Icono del cine trash de los años
setenta, escandalizador nato y malentretenido, en los textos que componen Mis
modelos de conducta (Caja Negra) John Waters presenta su panteón personal de
musas e influencias malditas.
Eduardo D. Benítez
De bigote
pronunciado, figura esbelta, ostentando su contracultural hidalguía, luciendo
un cuidado desaliño en su vestimenta. Así se presenta al mundo la fisicidad de
John Waters. Un brebaje de encantamiento iconoclasta parecido a la esencia
entre basal y volátil, primitiva y de culto que nutre su corpus filmográfico. Y
algo similar es lo que sucede con Mis
modelos de conducta a partir de la densidad de su prosa: arrebatada,
visceral, reflexiva y reconcentrada; su escritura combina puntuaciones abruptas,
toscas y desprolijas en la linealidad sintáctica (y de las historias que allí
se cuentan) con fugas, disrupciones narrativas que se montan a partir de una
fraseología cautivante y sutil.
Artistas con
algún rasgo de redimible irreverencia, heterodoxos diseñadores de moda, héroes
díscolos de la ciudad de Baltimore, un pornógrafo filmmaker que retrata a los
Marines americanos en viñetas onanistas, una asesina recuperada. Esa es la mezcolanza de personajes que desfilan por
estas páginas y se presentan como modelos
de conducta del director de Pink
Flamingos. Un santuario de pequeños ídolos con los cuales Waters forja y mitologiza su camino de artista de la
provocación, con que nos confiesa los ribetes intertextuales de su vestidura de
cineasta trash.

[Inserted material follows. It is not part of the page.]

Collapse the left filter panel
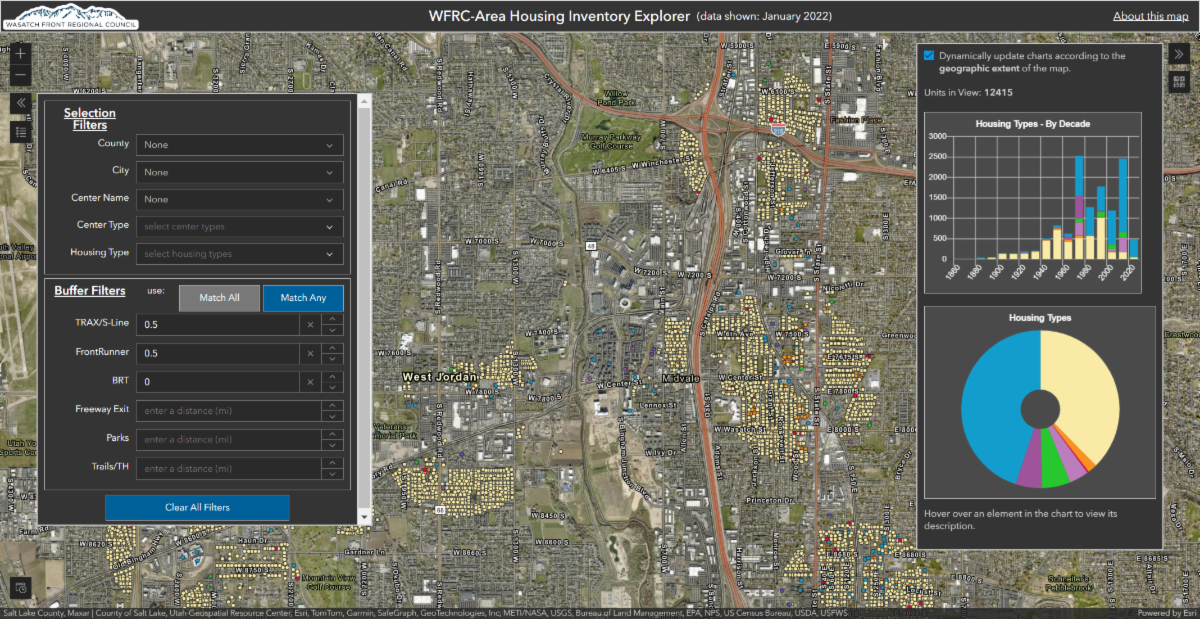 (x=22, y=103)
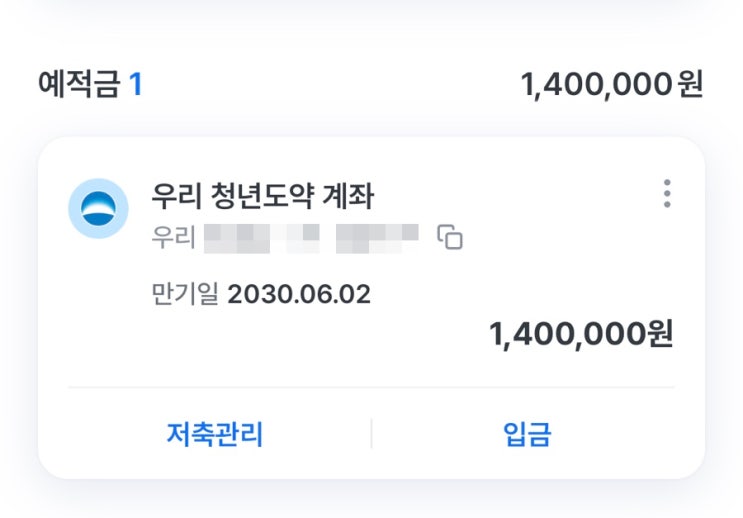Tap the Woori Bank logo icon
This screenshot has height=518, width=743.
pyautogui.click(x=98, y=208)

Y el encantamiento de la anécdota se
disfruta casi al nivel de la oralidad, como si Waters fuera relatando sus
pasajes en vivo, de manera asombrosamente cercana y directa. Desviándose muchas
veces de los perfiles biográficos que abren cada capitulo con idas y vueltas en
las avenidas del relato, tomando atajos tangencialmente, asociando libremente aventuras
alocadas y haciendo pivotear la descripción de los personajes retratados con algún
dato experiencial de su propia vida.
Antes que
imaginar a Mis modelos de conducta
como un opúsculo biográfico que nos ilumina el genio creativo de su autor o la
crónica del proceso de su evolución artística; habría que buscar su anclaje
como dietario de reflexión retrospectiva. No sería del todo ocioso vincularlo con
la confesión escandalosa y la sinceridad a flor de piel de Yo necesito amor de Klaus Kinski. Modelados con un tono entre
hilarante y sórdido, delirado y complaciente, el abanico de ídolos presentado
por Waters estimula al más amodorrado lector.